I run the following code unsuccessfully
#!/bin/zsh
# to copy files from my server to my folder
rsync -Pav $Masi:~/private/ ~/Dropbox/Courses/math/
# to copy files from my folder to my server
rsync -Pav ~/Dropbox/Courses/math $Masi:~/private/
I get the following error message
ssh: connect to host port 22: Connection refused
rsync: connection unexpectedly closed (0 bytes received so far) [receiver]
rsync error: unexplained error (code 255) at io.c(600) [receiver=3.0.5]
ssh: connect to host port 22: Connection refused
rsync: connection unexpectedly closed (0 bytes received so far) [sender]
rsync error: unexplained error (code 255) at io.c(600) [sender=3.0.5]
I have ssh keys in place so the connection should work, since I can use scp without problems.
How can you use rsync between my server and one of my Macs?
I used to do a lot of this. Just ran a test, a few suggestions.
Spell out your entire user#host pattern
Run the ssh connection sans the rsync first, you may need to first approve your fingerprint
You do not seem to pass a flag to protect extended attributes, this can yield broken files on OS X. If you do not need resource forks, you are OK, but most of the time you do need them.
My test case:
$ rsync -Pav ~/Desktop/ me#remote.example.com:~/rsyc-test
In that case, all the files within ~/Desktop were copied to the remote host, in my home dir. Since the directory 'rsyc-test' did not exist, it was made for me. I had a .app on my Desktop, it made it over, surprisingly, it works. Even some .webloc files made it and appear to work, though I do not trust it.
I would strongly suggest adding in the -E flag
-E, --extended-attributes
Apple specific option to copy extended attributes, resource
forks, and ACLs. Requires at least Mac OS X 10.4 or suitably
patched rsync.
I ran a new test, moved a Interarchy bookmark to my desktop, I know for a fact these break if they are copied sans resource forks. Running without the -E versus with the -E, there is a difference of 152 bytes in xfered data. The first file on the remote machine did not work, the second transfered file did work.
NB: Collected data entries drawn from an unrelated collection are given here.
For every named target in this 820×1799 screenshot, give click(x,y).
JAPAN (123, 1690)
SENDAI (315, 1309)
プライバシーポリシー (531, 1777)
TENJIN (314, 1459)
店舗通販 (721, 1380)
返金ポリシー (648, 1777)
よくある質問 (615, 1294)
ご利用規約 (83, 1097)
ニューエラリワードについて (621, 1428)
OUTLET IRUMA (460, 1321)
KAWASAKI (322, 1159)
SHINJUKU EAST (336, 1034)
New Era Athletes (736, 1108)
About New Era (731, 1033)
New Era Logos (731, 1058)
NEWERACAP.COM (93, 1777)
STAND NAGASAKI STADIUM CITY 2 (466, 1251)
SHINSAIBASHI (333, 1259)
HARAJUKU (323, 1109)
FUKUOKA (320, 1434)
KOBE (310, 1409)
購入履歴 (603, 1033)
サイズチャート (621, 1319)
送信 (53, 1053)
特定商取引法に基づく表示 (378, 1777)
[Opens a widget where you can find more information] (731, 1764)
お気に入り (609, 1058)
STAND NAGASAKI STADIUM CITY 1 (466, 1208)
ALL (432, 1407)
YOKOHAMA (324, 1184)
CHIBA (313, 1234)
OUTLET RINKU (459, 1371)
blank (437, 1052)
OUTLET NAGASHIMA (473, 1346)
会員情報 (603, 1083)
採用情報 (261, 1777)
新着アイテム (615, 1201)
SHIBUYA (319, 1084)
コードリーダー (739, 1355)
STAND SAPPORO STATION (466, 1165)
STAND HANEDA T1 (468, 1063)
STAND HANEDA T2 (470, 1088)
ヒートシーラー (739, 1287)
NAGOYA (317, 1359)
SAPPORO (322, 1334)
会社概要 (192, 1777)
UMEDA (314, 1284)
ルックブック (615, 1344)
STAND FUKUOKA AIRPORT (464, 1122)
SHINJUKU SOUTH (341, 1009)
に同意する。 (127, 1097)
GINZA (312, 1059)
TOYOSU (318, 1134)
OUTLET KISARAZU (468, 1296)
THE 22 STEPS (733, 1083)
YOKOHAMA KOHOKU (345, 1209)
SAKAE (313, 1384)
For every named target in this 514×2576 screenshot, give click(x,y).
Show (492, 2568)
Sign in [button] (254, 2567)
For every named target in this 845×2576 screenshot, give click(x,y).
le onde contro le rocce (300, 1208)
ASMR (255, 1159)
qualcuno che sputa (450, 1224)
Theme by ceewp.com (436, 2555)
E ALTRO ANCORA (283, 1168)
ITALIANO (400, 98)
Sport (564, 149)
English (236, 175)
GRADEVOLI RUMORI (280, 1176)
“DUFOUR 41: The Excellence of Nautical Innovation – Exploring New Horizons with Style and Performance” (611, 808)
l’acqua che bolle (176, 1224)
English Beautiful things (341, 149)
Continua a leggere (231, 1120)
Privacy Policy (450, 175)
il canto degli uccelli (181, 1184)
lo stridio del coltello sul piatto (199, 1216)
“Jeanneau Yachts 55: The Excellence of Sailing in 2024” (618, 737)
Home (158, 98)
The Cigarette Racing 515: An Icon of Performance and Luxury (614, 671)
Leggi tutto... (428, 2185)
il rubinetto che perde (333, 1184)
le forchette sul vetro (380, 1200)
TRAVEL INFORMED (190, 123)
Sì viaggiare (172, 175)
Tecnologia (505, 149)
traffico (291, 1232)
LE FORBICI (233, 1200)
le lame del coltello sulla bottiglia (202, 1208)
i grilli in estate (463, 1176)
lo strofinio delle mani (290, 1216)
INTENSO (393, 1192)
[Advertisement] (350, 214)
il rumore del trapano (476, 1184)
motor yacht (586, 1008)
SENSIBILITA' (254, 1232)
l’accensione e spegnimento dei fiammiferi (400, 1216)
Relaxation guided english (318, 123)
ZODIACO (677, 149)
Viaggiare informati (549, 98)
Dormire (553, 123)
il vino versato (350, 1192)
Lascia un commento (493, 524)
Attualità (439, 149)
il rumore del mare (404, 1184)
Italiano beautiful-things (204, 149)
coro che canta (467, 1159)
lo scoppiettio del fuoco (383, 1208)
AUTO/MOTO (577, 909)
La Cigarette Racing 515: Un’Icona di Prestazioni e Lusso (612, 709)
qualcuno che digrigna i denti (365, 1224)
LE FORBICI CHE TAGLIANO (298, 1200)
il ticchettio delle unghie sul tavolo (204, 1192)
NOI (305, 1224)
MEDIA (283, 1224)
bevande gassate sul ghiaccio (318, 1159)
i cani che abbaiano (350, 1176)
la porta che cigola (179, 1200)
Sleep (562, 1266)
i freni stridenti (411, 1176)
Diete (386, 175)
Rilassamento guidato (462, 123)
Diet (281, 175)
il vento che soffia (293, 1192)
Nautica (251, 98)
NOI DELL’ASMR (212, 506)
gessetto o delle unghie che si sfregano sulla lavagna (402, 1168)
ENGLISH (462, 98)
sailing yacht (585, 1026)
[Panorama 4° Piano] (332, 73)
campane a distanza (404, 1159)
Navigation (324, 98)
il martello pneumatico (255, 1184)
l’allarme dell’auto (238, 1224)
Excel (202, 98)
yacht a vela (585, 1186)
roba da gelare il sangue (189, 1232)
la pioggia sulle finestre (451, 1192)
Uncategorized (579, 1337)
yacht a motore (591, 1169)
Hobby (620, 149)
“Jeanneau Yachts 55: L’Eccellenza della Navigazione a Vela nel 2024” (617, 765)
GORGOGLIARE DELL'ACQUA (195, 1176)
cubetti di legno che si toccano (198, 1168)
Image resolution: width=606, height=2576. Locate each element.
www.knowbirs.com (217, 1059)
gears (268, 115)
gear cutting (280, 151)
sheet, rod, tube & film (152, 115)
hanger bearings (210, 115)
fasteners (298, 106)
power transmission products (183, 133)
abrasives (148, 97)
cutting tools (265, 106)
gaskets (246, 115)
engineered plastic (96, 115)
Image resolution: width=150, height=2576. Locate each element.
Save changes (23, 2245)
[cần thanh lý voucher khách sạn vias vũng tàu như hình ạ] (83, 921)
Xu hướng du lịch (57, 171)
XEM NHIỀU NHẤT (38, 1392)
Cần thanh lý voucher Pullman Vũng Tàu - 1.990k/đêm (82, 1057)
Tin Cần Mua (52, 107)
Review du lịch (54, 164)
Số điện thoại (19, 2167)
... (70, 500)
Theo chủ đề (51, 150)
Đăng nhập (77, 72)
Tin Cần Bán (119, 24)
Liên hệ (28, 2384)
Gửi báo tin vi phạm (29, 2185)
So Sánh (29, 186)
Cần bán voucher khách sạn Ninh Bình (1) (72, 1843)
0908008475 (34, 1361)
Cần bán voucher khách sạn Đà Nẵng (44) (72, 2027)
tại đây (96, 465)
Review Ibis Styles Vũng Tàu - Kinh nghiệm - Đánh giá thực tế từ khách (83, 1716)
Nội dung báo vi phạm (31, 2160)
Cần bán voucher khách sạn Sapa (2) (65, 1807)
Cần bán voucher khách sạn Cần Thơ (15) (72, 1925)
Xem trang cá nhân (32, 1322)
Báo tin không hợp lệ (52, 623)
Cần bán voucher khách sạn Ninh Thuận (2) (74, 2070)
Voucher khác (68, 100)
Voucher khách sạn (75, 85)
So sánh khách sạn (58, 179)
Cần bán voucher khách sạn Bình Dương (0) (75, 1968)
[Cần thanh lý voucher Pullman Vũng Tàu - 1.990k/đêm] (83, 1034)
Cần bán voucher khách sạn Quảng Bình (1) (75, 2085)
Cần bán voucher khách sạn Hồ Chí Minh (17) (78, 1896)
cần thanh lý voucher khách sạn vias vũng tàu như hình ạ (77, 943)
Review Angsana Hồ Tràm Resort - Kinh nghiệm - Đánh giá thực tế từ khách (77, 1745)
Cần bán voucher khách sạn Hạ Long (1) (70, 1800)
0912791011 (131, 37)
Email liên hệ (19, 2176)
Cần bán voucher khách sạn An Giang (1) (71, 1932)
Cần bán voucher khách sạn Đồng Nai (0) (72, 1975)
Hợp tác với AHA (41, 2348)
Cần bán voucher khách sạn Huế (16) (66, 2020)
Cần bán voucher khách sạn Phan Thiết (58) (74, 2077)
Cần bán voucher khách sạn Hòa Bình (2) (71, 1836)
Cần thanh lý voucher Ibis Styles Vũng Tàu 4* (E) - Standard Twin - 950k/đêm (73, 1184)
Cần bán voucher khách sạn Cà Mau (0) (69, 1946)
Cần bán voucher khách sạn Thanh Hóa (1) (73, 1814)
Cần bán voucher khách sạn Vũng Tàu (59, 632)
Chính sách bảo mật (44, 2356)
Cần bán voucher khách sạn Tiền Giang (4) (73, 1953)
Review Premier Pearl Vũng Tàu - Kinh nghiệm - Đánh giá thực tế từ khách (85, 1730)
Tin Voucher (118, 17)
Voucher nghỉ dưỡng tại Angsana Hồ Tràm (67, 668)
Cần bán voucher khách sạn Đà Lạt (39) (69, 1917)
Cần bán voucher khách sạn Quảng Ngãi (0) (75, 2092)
I can not help but notice in your example one of your paths is ~/Dropbox so this may all not matter, since DropBox, the app, does not at all support resource forks currently, though I hear there are plans to in the future.
You also are not sending in the --delete flag, if your end goal is a mirror of your data, you are not getting that, if your end goal is backups that continually grows, keeping everything that was ever on the source, the lack of --delete is good.
Other notes:
You can exclude those silly .DS_Store files
--exclude '.DS_Store'
You can also set rsync up in a way to be a true mirror, so you would not need to run your other command, see the man page for details.
My final working command to shove the Desktop of my laptop to a remote machine:
$ rsync -PEav --delete --exclude '.DS_Store' ~/Desktop/ me#remote.example.com:~/rsycn-test
Check "$Masi". Is that the hostname you are trying to reach?
Try the following command to debug it:
rsync -e 'ssh -v' -Pav $Masi:~/private/ ~/Dropbox/Courses/math/
The Connection refused usually happens when there is a connection issue to the remote (e.g. firewall).
In your case the problem is that $Masi variable is empty. If it's not variable, use Masi.
As per this error:
ssh: connect to host port 22: Connection refused
Notice the double space above after the host word.
the connect to host message doesn't say to which host, so you're trying to connect to empty host. So it sound like a typo in the host name.